WHAT THE EXERCISE ASKS:
Could you transcribe the listing below from the line containing "Where should I click to: Click" down through the end of the listing, leaving the pictures out?
** Start LISTING **
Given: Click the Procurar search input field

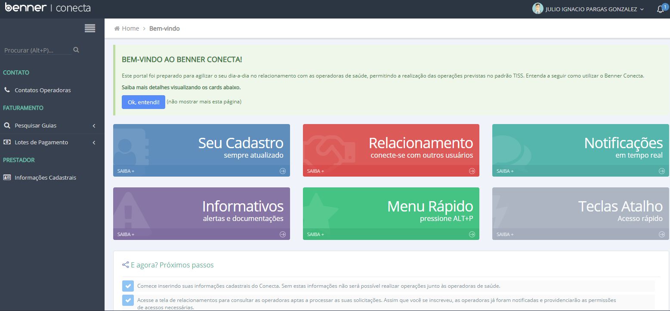Looking at the screenshot, I should (x=37, y=50).
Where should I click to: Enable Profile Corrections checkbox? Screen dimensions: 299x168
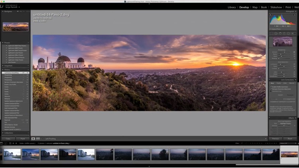click(271, 86)
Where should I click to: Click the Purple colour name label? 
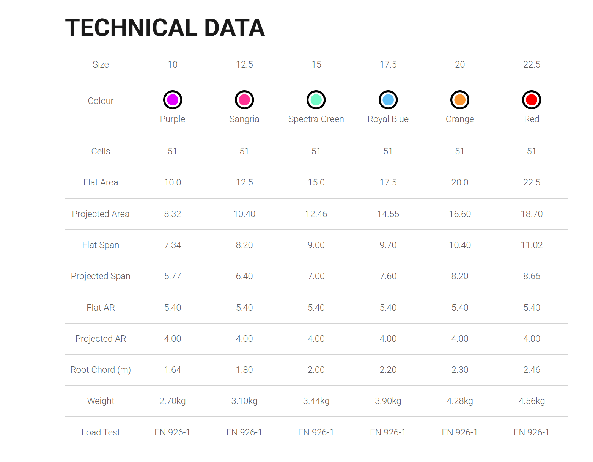173,119
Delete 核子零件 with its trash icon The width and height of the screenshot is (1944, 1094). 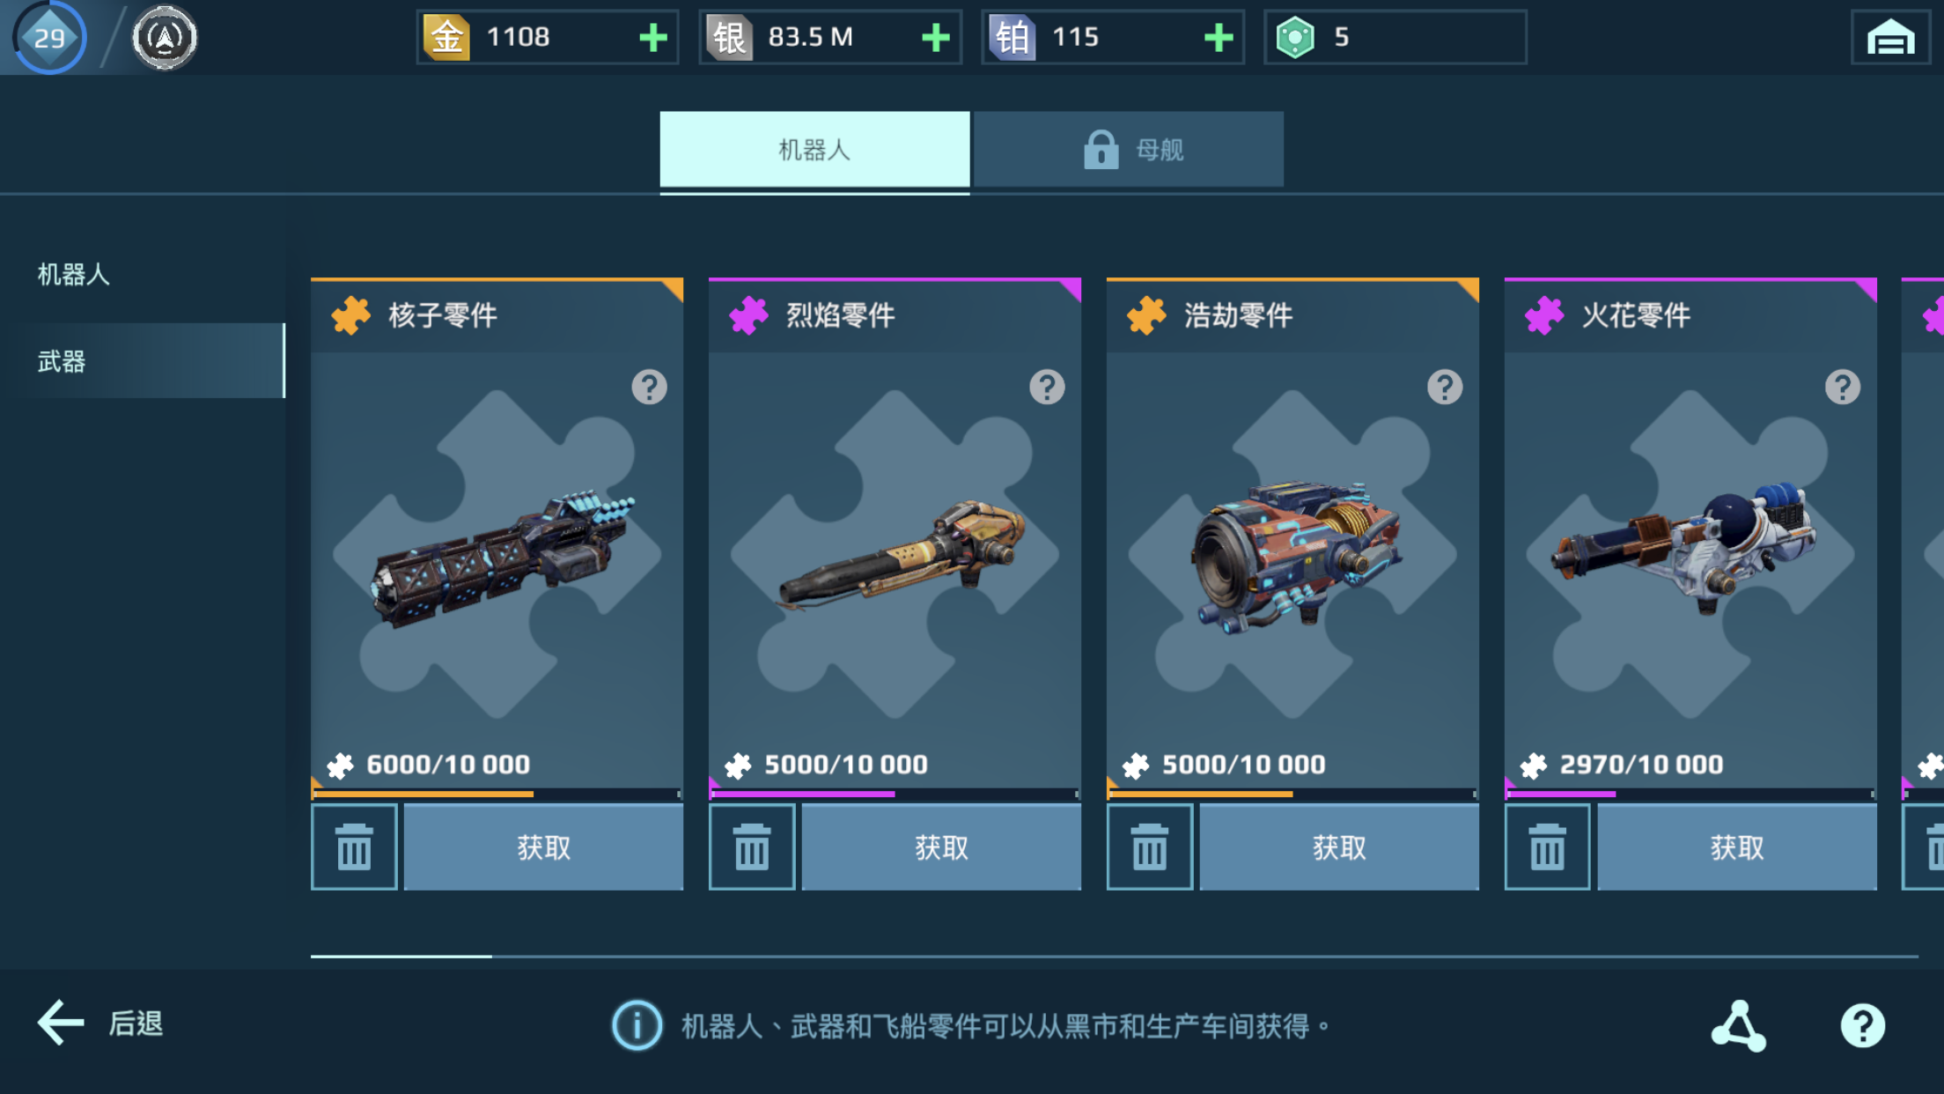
** End LISTING **
SOLUTION:
Where should I click to: Click the Purple colour name label? 
173,119
Delete 核子零件 with its trash icon The width and height of the screenshot is (1944, 1094). 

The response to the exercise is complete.